Let us consider that we have one rectangular block ABCD of length l, height h and breadth b as displayed in following figure. Now we need to produce here the condition of shear loading of rectangular block in order to develop the shear stress and shear strain.

Therefore, let us consider that bottom face AB of the rectangular block ABCD is fixed and we have applied a shear force P gradually over the top face CD of the rectangular block as displayed in following figure.
As we can see from above figure that top face CD of the rectangular block ABCD will move by CC1 or DD1 due to the application of shear force P which is applied gradually over the top face CD of the rectangular block.

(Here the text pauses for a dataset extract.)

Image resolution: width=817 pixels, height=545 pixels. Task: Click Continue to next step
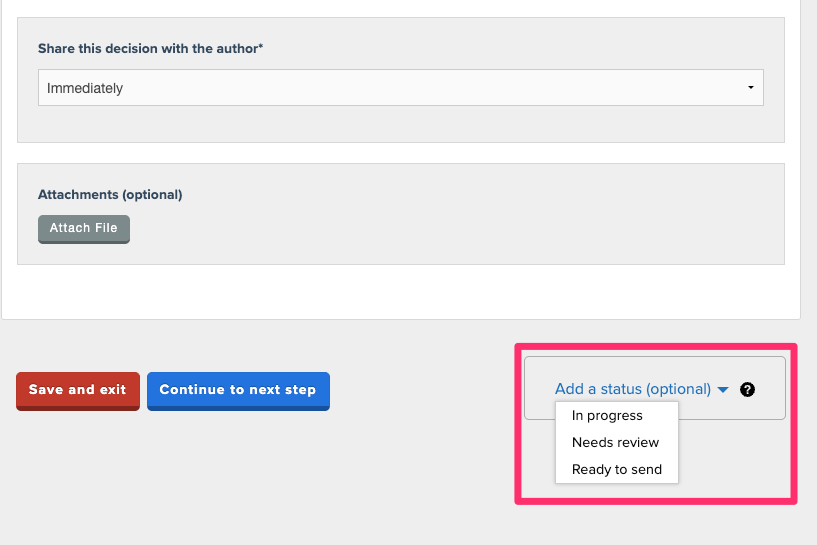pyautogui.click(x=237, y=390)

We have following information from above diagram for a body which is subjected with shear loading.

P = Shear load applied gradually
τ = Shear stress developed in the body due to shear force P
ϕ = Shear strain = CC1/CB = DD1/DA
G = Modulus of rigidity of the material of the body
l= Length of the body i.e. rectangular block ABCD
b= Breadth of the body i.e. rectangular block ABCD
h= Height of the body i.e. rectangular block ABCD
A= Cross sectional area of the body = b x l
V= Volume of the body = l x b x h
CC1 or DD1 = Shear deformation of the body
U = Strain energy stored in the body i.e. rectangular block ABCD due to shear stress

 
As we have already discussed that when a body will be loaded within its elastic limit, the work done by the load in deforming the body will be equal to the strain energy stored in the body.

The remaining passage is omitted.